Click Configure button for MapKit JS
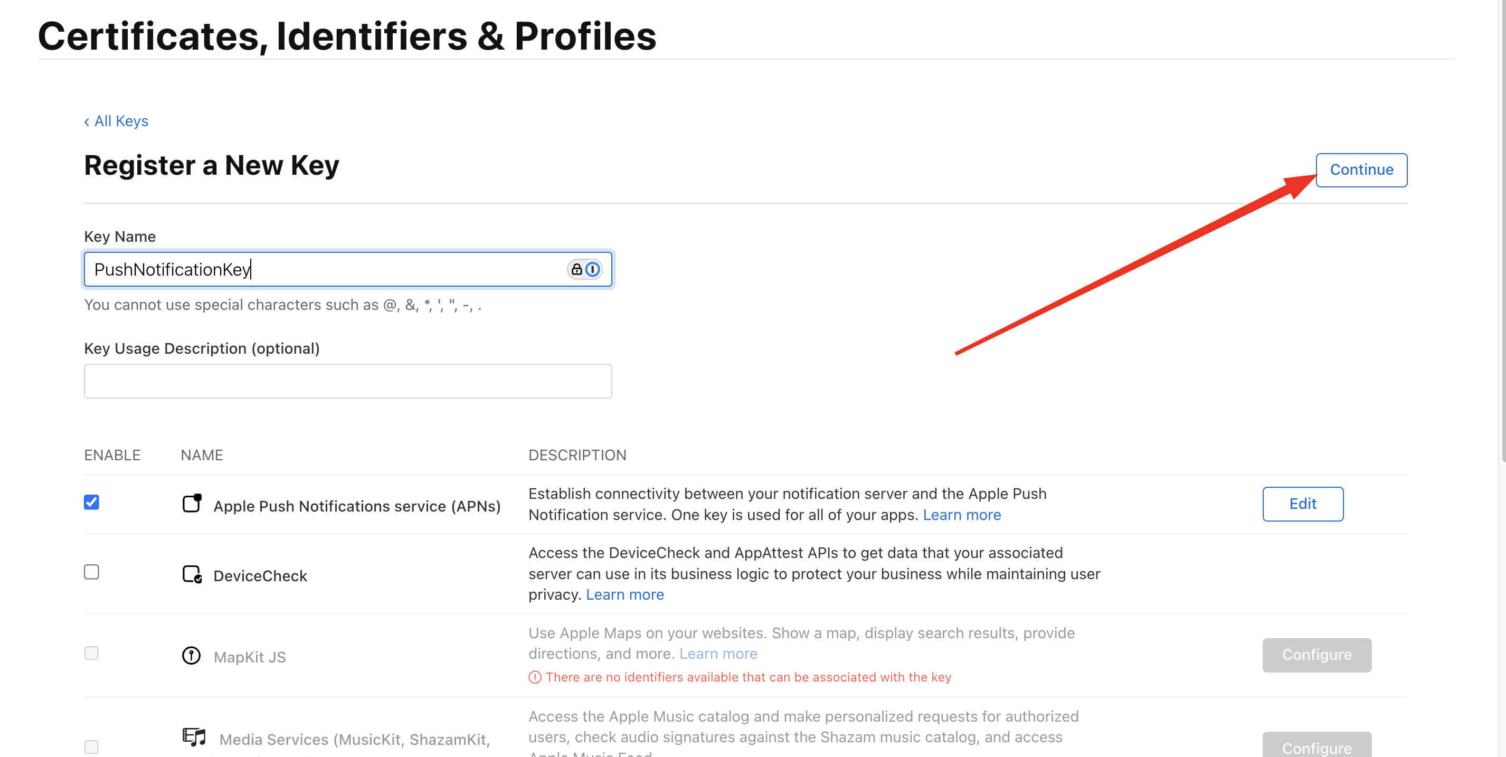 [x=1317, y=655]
==
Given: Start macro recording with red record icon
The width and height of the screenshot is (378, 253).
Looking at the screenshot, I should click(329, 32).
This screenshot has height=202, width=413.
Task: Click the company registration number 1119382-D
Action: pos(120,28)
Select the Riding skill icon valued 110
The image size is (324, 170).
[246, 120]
---
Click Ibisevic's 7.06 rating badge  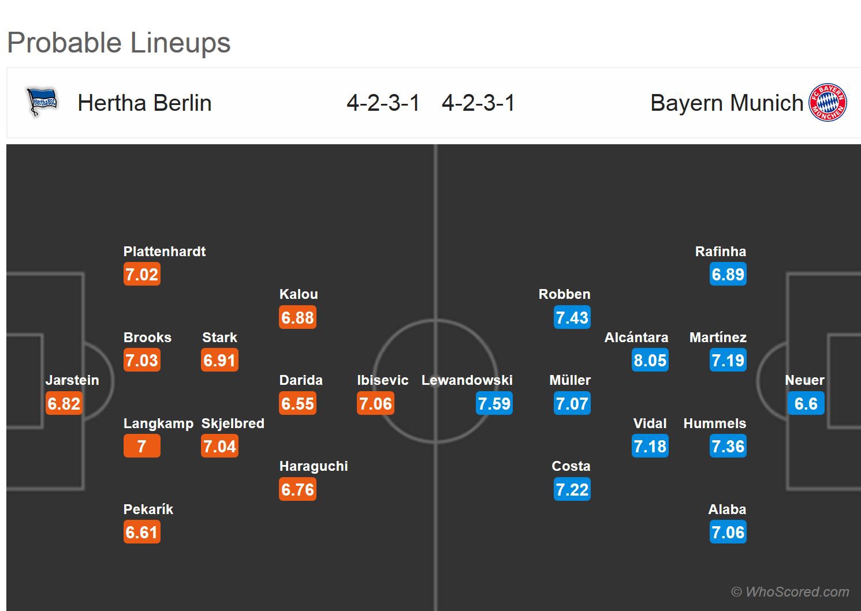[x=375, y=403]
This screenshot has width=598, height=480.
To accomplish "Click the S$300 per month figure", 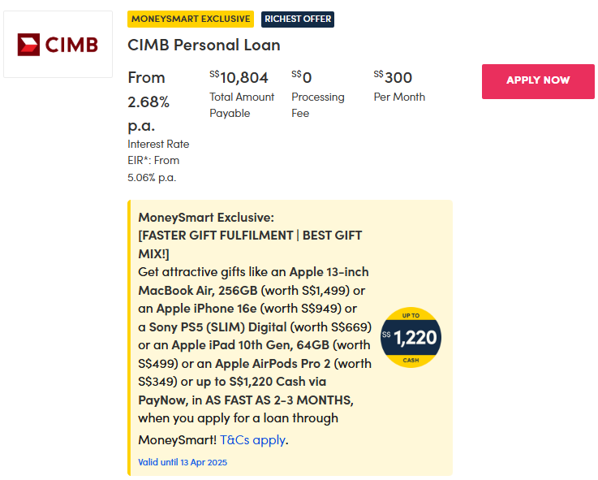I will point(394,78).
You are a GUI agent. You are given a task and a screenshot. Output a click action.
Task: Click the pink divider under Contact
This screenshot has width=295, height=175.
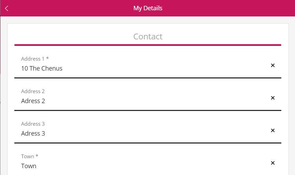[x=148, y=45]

**HOW TO COMPLETE THIS TASK**: Your answer should consist of the lines from the listing that hold the word "icon".

**TASK RESULT**:
Given: Start macro recording with red record icon
Select the Riding skill icon valued 110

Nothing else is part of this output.